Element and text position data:
※ ※ ※

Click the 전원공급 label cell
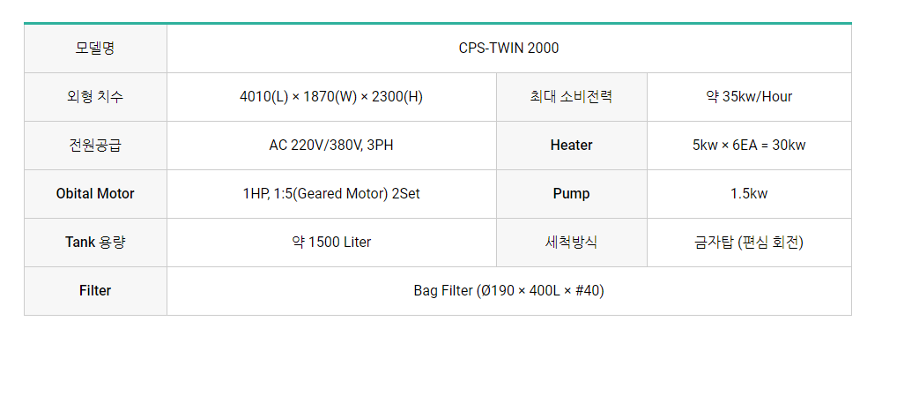 tap(95, 146)
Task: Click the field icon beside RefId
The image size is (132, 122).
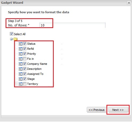Action: pos(20,49)
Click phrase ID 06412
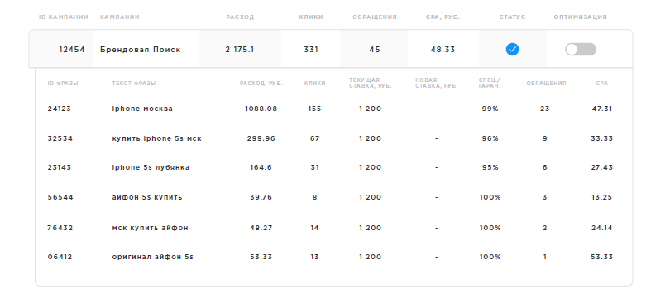Viewport: 646px width, 304px height. (60, 257)
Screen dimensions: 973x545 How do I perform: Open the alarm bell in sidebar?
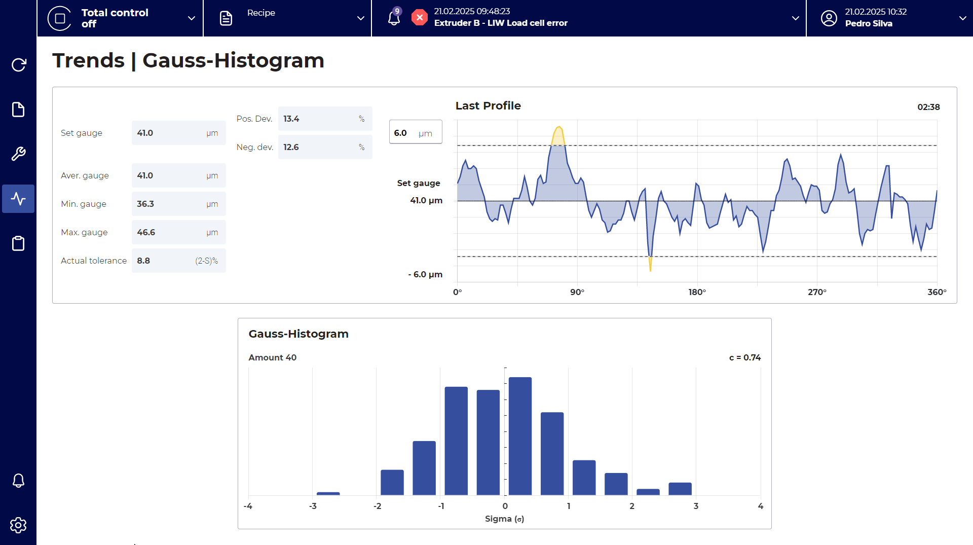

※ ※ ※

- **Objective**
Pull out every line of the data above that contains the string "Click". Only exact matches in case count.

- **Solution to the problem**
Click the 전원공급 label cell
Task: Click the field icon beside RefId
Click phrase ID 06412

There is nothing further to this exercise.